- WHAT YOU HAVE TO DO -
Present the rows below as a Markdown table with the columns No. and Line. Start at the row that contains "Identify the location", stop after the row that contains "center [578, 784].", skip blank lines, and leave the pictures out.

- LISTED ENTRIES -
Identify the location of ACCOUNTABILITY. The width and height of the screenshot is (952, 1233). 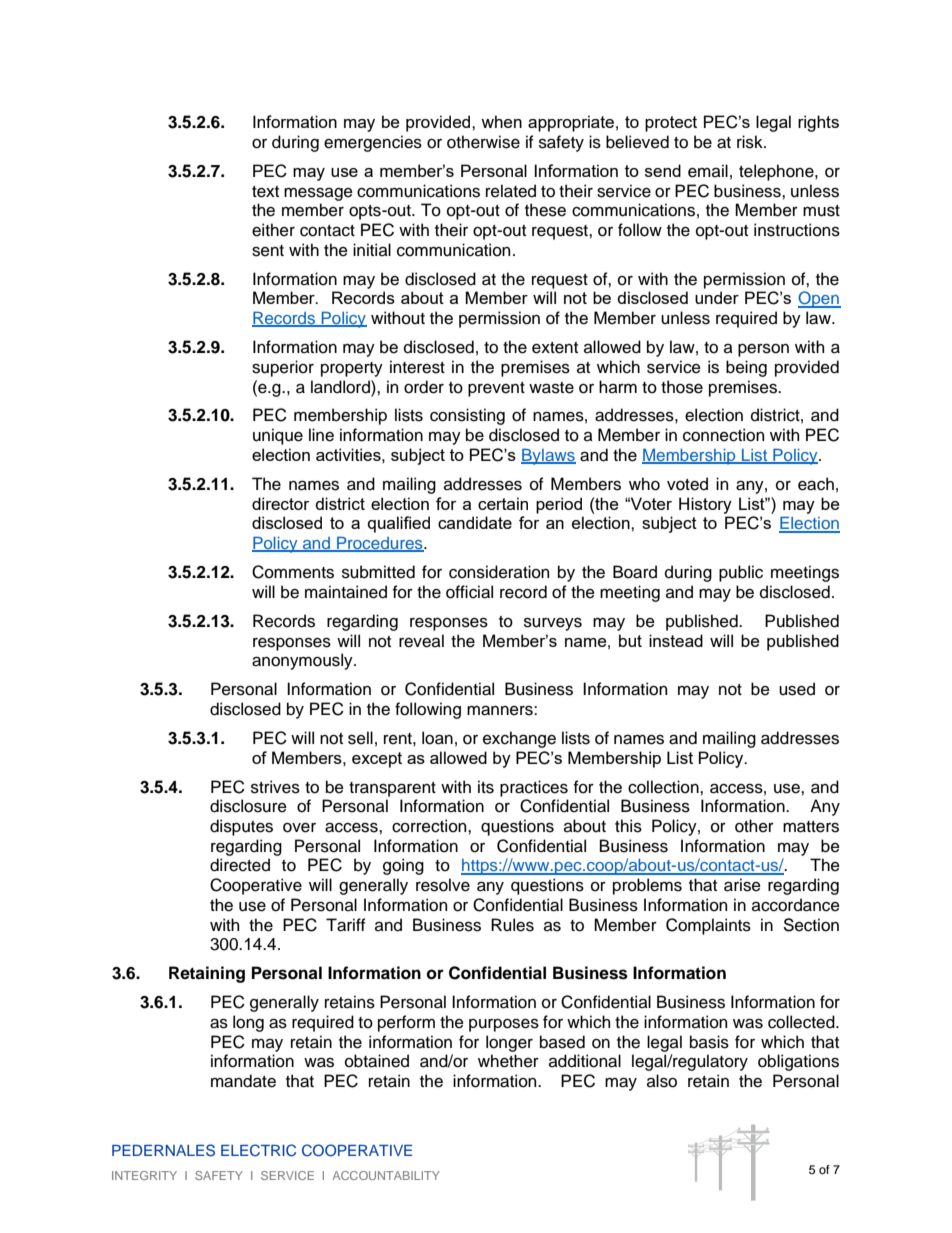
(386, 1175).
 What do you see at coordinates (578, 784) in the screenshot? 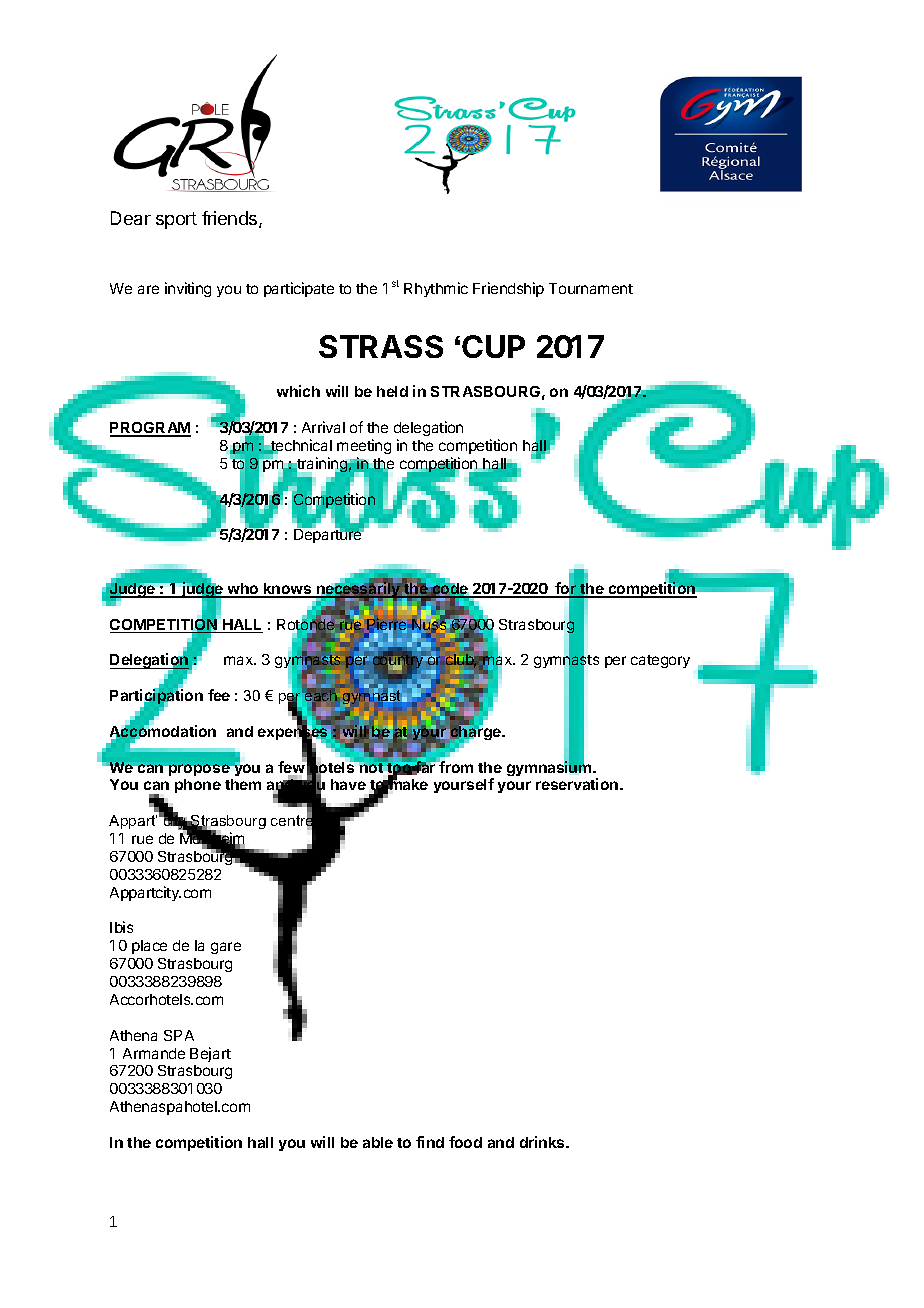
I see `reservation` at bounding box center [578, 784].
--
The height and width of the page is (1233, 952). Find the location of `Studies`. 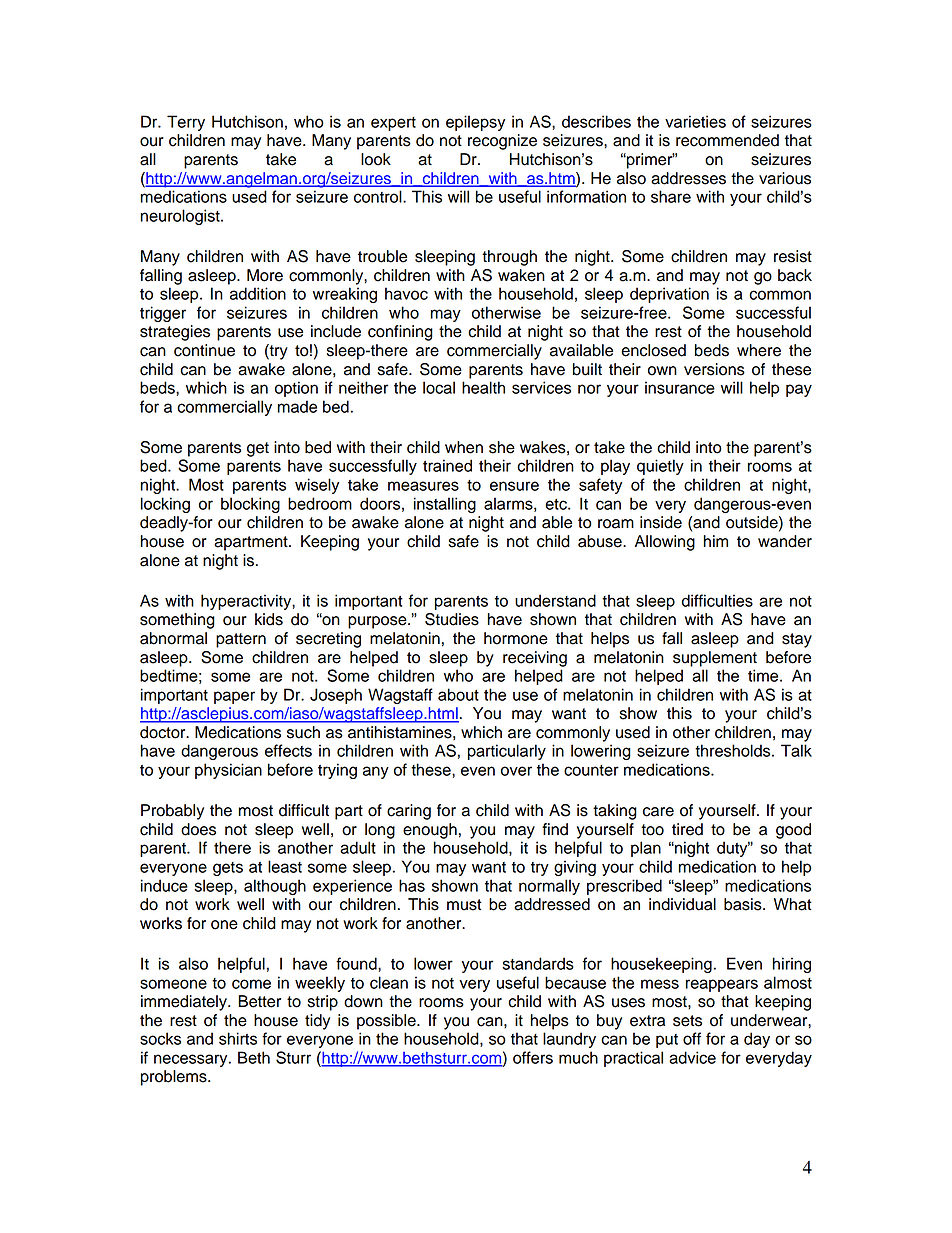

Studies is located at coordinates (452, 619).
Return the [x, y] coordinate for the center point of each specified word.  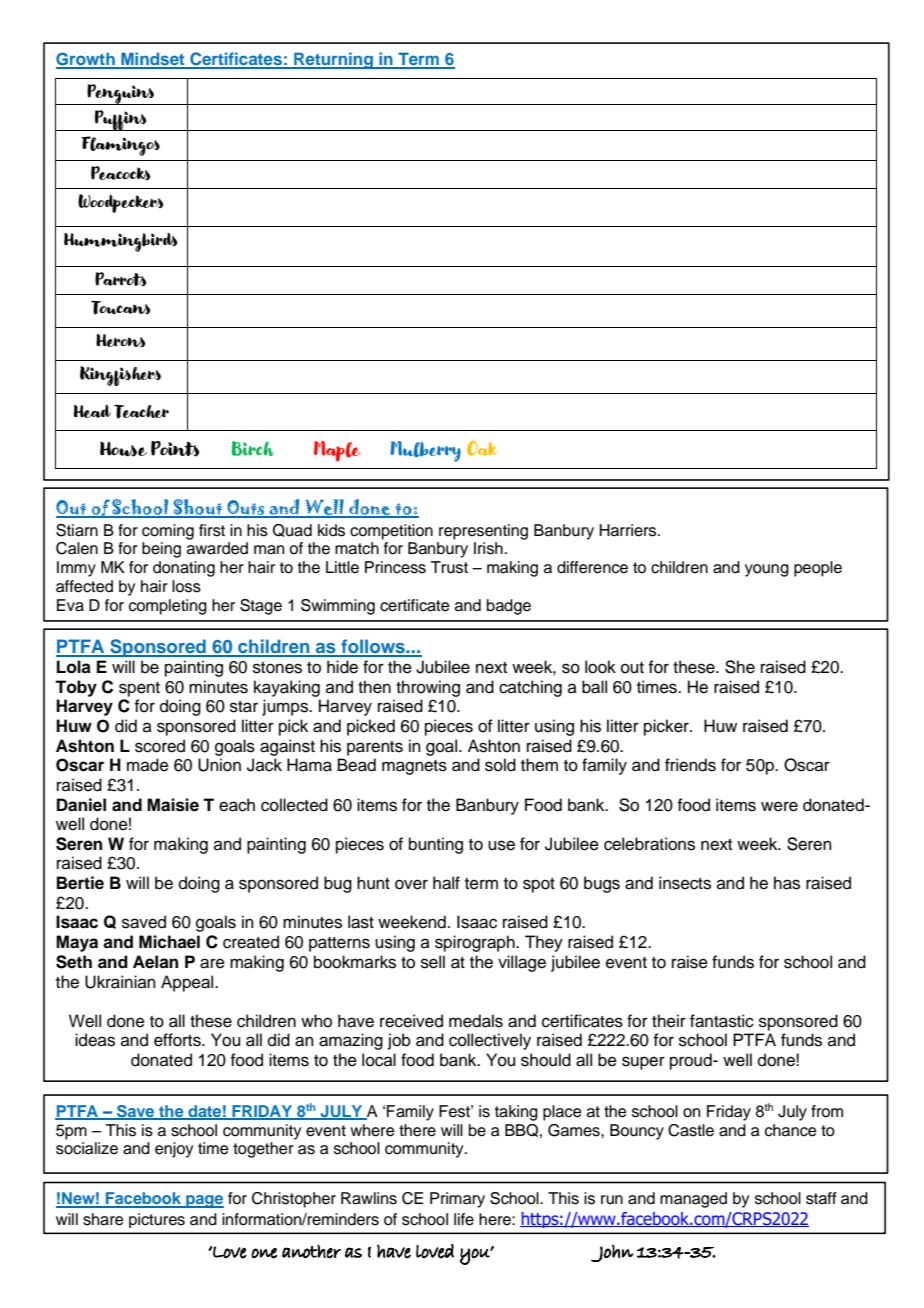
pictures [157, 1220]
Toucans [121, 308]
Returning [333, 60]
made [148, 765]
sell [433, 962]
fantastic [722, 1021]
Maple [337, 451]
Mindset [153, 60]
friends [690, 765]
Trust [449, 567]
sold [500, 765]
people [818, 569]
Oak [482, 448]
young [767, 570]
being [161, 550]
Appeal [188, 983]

- RESPONSE -
| No. | Line |
|---|---|
| 1 | Identify the location of ACCOUNTABILITY. The width and height of the screenshot is (952, 1233).  |
| 2 | (386, 1175). |
| 3 |  What do you see at coordinates (578, 784) in the screenshot?  |
| 4 | I see `reservation` at bounding box center [578, 784]. |